Saved data entries:
----

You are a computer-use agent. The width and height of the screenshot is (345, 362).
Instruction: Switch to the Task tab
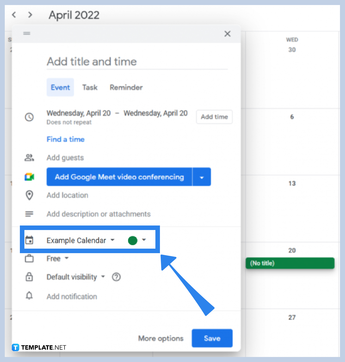pos(90,87)
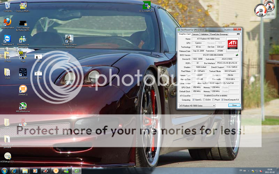279x174 pixels.
Task: Switch to the Sensors tab
Action: click(195, 34)
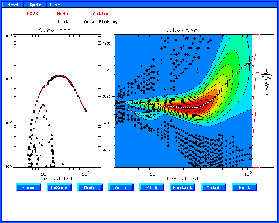Click the Restart button
The image size is (279, 223).
pos(183,188)
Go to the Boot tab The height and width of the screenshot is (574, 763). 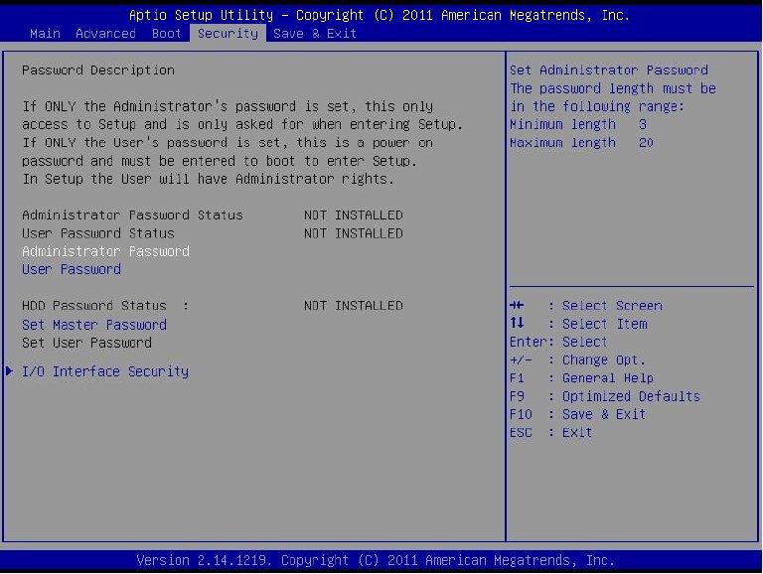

----

### AIM OF THE EXERCISE:
Repeat the data above exactly; images are not part of the copy.

### RESULT BELOW:
You are a computer-use agent. The width and height of the screenshot is (345, 362).
Instruction: Switch to the Task tab
pos(90,87)
279x174 pixels.
Task: Switch to the Sensors tab
Action: click(195, 34)
Click the Restart button
The image size is (279, 223).
pos(183,188)
Go to the Boot tab The height and width of the screenshot is (574, 763). 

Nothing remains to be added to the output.